[slurm-users] Way MaxRSS should be interpreted

E.S. Rosenberg

unread,

Apr 17, 2018, 6:37:33 AM4/17/18

to slurm...@lists.schedmd.com

Hi fellow slurm users,

We have been struggling for a while with understanding how MaxRSS is reported.

This because jobs often die with MaxRSS not even approaching 10% of the requested memory sometimes.

I just found the following document:
https://research.csc.fi/-/a

It says:
"maxrss = maximum amount of memory used at any time by any process in that job. This applies directly for serial jobs. For parallel jobs you need to multiply with the number of cores (max 16 or 24 as this is reported only for that node that used the most memory)"

While 'man sacct' says:
"Maximum resident set size of all tasks in job."

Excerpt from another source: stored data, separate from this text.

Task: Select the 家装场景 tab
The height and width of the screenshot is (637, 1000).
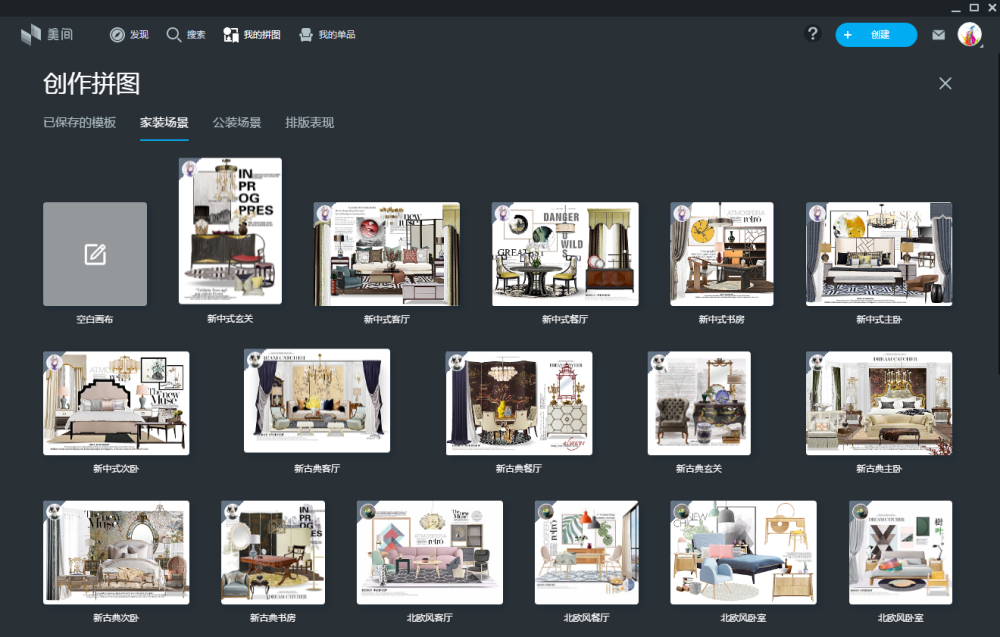Action: tap(164, 123)
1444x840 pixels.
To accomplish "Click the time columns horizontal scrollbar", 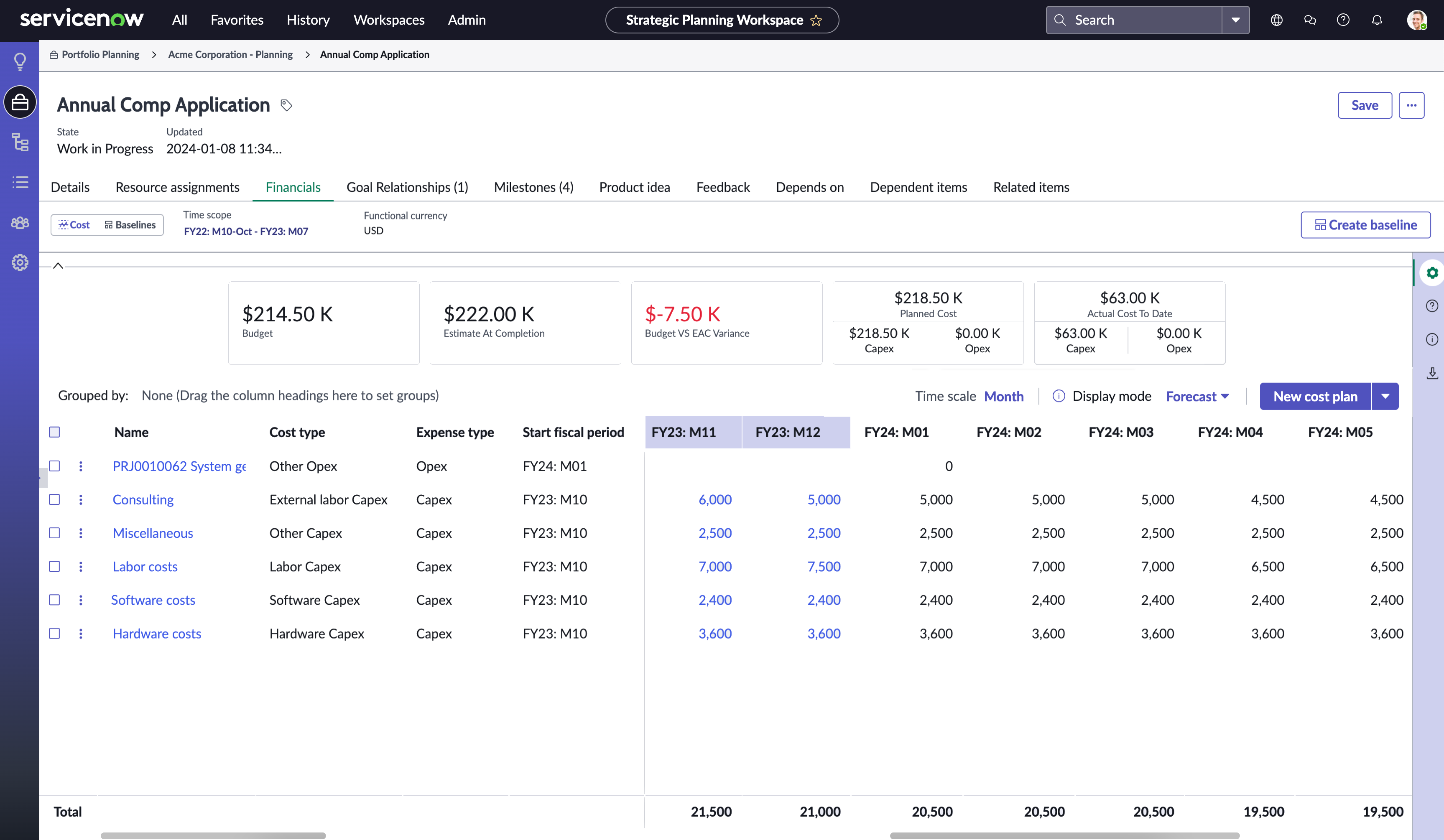I will pos(1064,835).
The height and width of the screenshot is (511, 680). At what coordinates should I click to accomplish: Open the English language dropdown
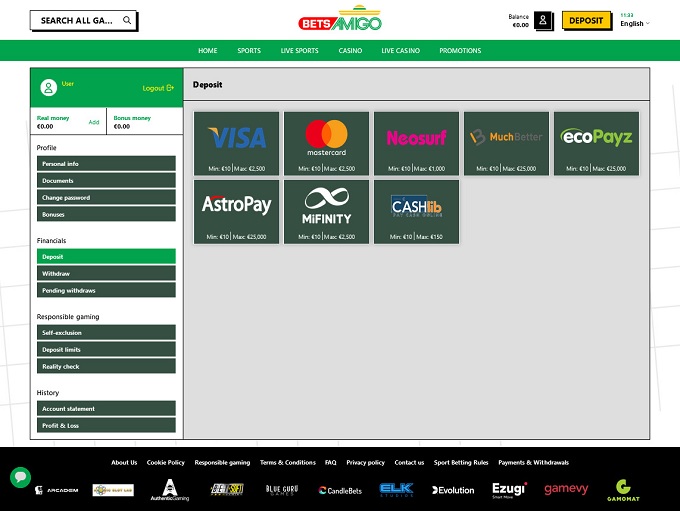click(634, 24)
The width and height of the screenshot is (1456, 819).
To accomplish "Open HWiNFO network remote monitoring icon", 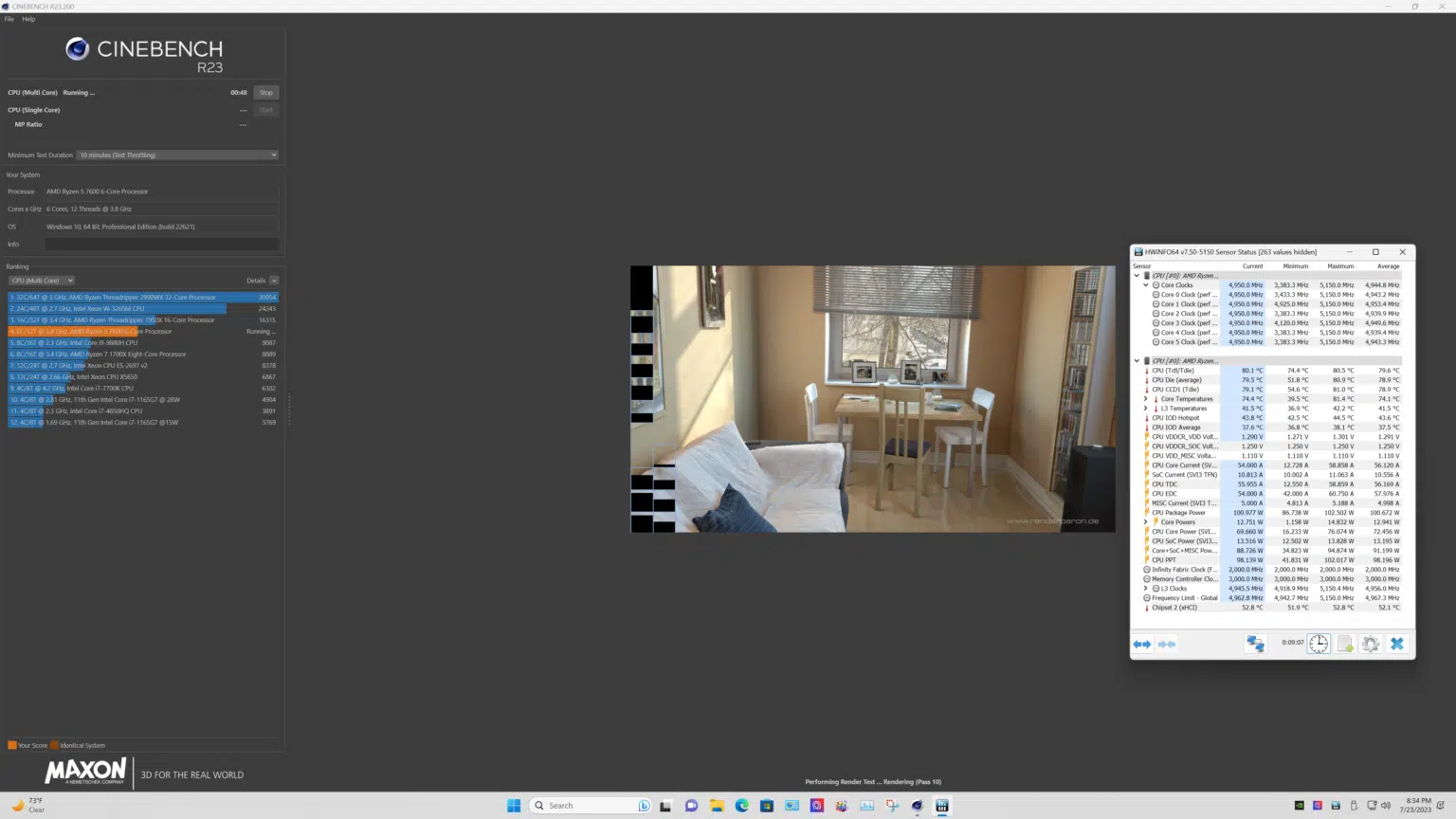I will (x=1255, y=644).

Which explanation is correct? How should I be interpreting MaxRSS?

Thanks,

Eli

Loris Bennett

unread,

Apr 17, 2018, 7:09:40 AM4/17/18

to Slurm User Community List

Hi Eli,

As far as I can tell, both explanations are correct, but the
text in 'man acct' is confusing.

"Maximum resident set size of all tasks in job."

is analogous to

"maximum height of all people in the room"

rather than

"total height of all people in the room"

More specifically it means

"Maximum individual resident set size out of the group of resident set
sizes associated with all tasks in job."

It doesn't mean

"Sum of the resident set sizes of all the tasks"

I'm a native English-speaker and I keep on stumbling over this in 'man
sacct' and then remembering that I have already worked out how it was
supposed to be interpreted.

My suggestion for improving this would be

"Maximum individual resident set size of all resident set sizes
associated with the tasks in job."

It's a little clunky, but I hope it is clearer.

Cheers,

Loris

--
Dr. Loris Bennett (Mr.)
ZEDAT, Freie Universität Berlin Email loris....@fu-berlin.de

E.S. Rosenberg

unread,

Apr 17, 2018, 8:42:13 AM4/17/18

to Slurm User Community List

Hi Loris,

Thanks for your explanation!

I would have interpreted as max(sum()).

Is there a way to get max(sum()) or at least sum form of sum()? The assumption that all processes are peaking at the same value is not a valid one unless all threads have essentially the same workload...

Thanks again!

Eli

Gareth....@csiro.au

unread,

Apr 17, 2018, 9:04:39 AM4/17/18

to slurm...@lists.schedmd.com

I think the situation is likely to be a little different. Let’s consider a fortran program that statically or dynamically defines large arrays. This defines a virtual memory size – like declaring that this is the maximum amount of memory you might use if you fill the arrays. That amount of real memory + swap must be available for the program to run – after all, you might use that amount… Speaking loosely, linux has a soft memory allocation policy so memory may not actually be allocated until it is used. If the program happens to read a smaller dataset and the arrays are not filled then the resident set size may be significantly smaller than the virtual memory size. Further, memory swapped doesn’t count to the RSS so it might be even smaller. Effectively RSS for a process is the actual footprint in RAM. It will change over the life of the process/job and slurm will track the maximum (MaxRSS). I’d actually expect MaxRSS to be the maximum of the sum of RSS of known processes as sampled periodically through the job – but I’m guessing. This should apply reasonably to parallel jobs if the sum spans nodes (or it wouldn’t be the first batch system to only effectively account for the first allocated node). The whole linux memory tracking/accounting system has gotchas as shared memory (say for library code) has to be accounted for somewhere, but we can reasonably assume in HPC that memory use is dominated by unique computational working set data – so MaxRSS is a good estimate of how much RAM is needed to run a given job.

Gareth

E.S. Rosenberg

unread,

Apr 17, 2018, 9:50:35 AM4/17/18

to Slurm User Community List

Hi Gareth,

Your assessment is also what I would have thought MaxRSS should be the maximum of the sum of all RSS in a sample, swap and shared memory does complicate things but I think most people expect jobs to only be killed if their RSS exceeds their memory request.

That being said as far as I understand the current slurm reporting mechanisms there is actually no way to get the total MaxRSS of a job but only of whatever step/subjob/thread was largest in memory.